## Selected extract
Flight attendants have the responsibility of ensuring the safety of passengers on board commercial airline flights. They also attempt to make sure passengers have a comfortable and enjoyable flight experience. Before each flight, attendants are briefed by the pilot on such matters as emergency evacuation procedures, coordination of the crew, the length of the flight, expected weather conditions, and any special passenger needs. They then check the passenger cabins and other parts of the plane to make sure all safety equipment is on board and in working order. They check the supplies of food, beverages, pillows, earphones, and blankets. They check passengers in and greet them when they board the plane.
After the passengers have boarded the plane, flight attendants instruct passengers in regarding emergency procedures and equipment. Once the plane is in the air, they are available to assist passengers in the event of an emergency. This is actually their primary responsibility, and tasks associated with this responsibility may range from asking passengers to remain seated while the plane goes through air turbulence to overseeing the evacuation of the plane after an emergency landing. They may administer first aid to passengers who require it. They may hand out food and beverages, including precooked meals.

## Records supplied
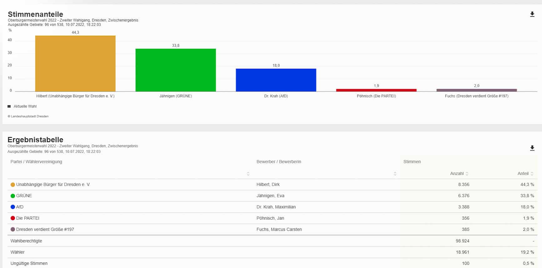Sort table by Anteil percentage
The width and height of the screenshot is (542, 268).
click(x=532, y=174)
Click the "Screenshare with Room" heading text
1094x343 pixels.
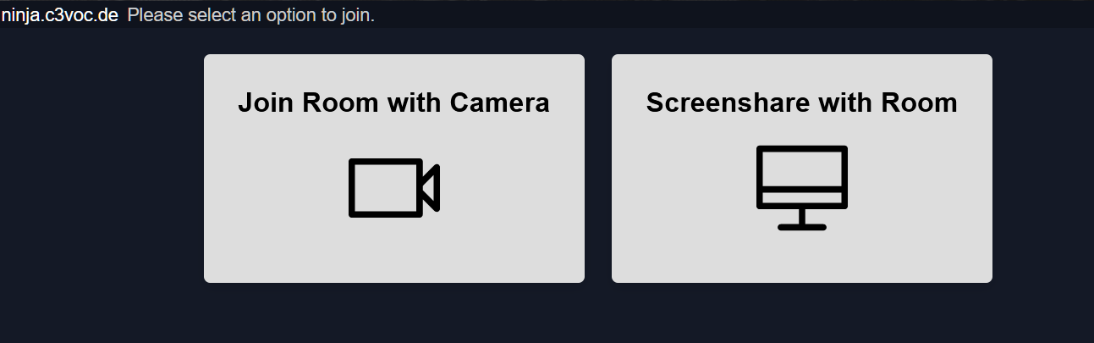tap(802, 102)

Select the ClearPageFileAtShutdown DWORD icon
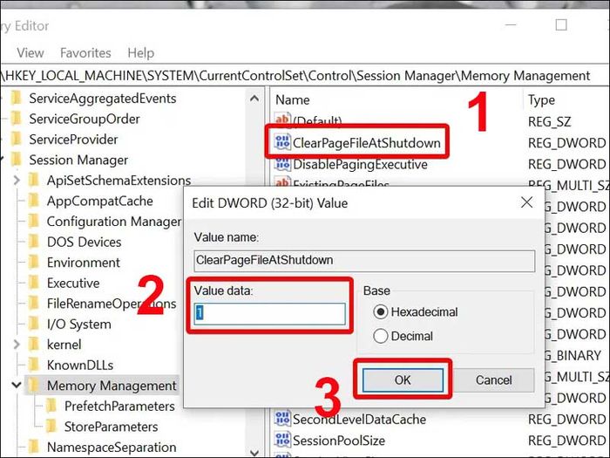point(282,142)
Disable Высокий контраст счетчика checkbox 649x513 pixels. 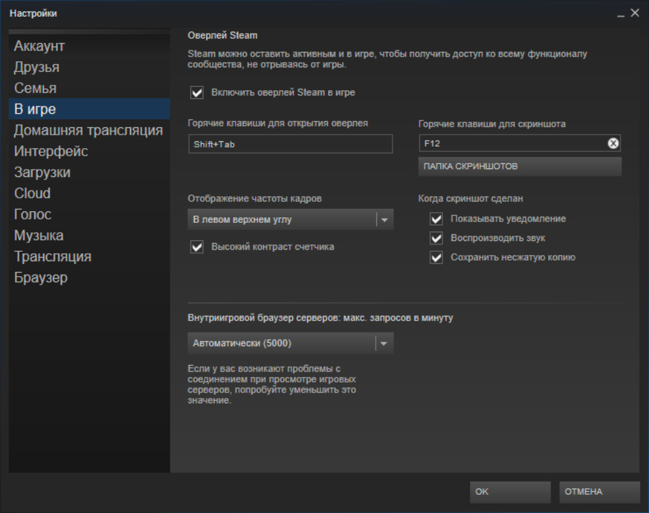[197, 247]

...

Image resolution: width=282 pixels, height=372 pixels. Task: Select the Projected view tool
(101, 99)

## What this exercise asks
A. Please rewrite the part of the flight attendant passage that begins with "After the passengers" and ends with "including precooked meals.", using "chief" in place of "primary".
B. Carry on the flight attendant passage from its final sentence.

## Task-by-task answers
A.
After the passengers have boarded the plane, flight attendants instruct passengers in regarding emergency procedures and equipment. Once the plane is in the air, they are available to assist passengers in the event of an emergency. This is actually their chief responsibility, and tasks associated with this responsibility may range from asking passengers to remain seated while the plane goes through air turbulence to overseeing the evacuation of the plane after an emergency landing. They may administer first aid to passengers who require it. They may hand out food and beverages, including precooked meals.

B.
Flight attendants must be in excellent health. They must be tall enough to reach overhead bins, and usually must be weight/height proportional. Their vision must be 20/30 or better. Men are required to have hair that is shorter than their collar and must be clean shaven. Both men and women are usually required to be free of visible tattoos, body piercings, or unusual hairstyles. They must have excellent communication skills and the ability to remain calm during stressful situations.
In 2002, flight attendants eared a median annual income of $43,140. Earnings ranged from the lowest 10%, who earned less than $20,890, to the highest 10%, who earned more than $91,050.
Training and Education
Most employers require applicants to be high school graduates. Several years of college can be a major advantage, as can experience in jobs dealing with the public. An increasing number of newly hired flight attendants are college graduates. College study in psychology or education can be very desirable to employers. Some applicants receive training from schools or colleges specifically in flight attendant preparation, and employers look favorably upon this. Those who apply to work for foreign airlines usually are required to speak a foreign language. Some require applicants to speak two foreign languages fluently. Newly hired flight attendants receive on-the-job training that usually lasts 3 to 8 weeks and are not considered official employees until they complete this training. Students go along on practice flights at the end of their training period. After their completion of this training and official hire, they are also required to undergo periodic training and pass an FAA safety examination in order to continue working.
Between 2002 and 2012, employment of flight attendants is expected to increase about as fast as the average. An expanding economy and a growing population will account for much of this increase. More planes will be added to airlines' fleets, creating demand for more flight attendants. As the airlines continue to recover from the devastating effects of September 11th, more opportunities will arise for flight attendants. Because the jobs are desirable and attract so many qualified candidates, competition is expected to remain keen.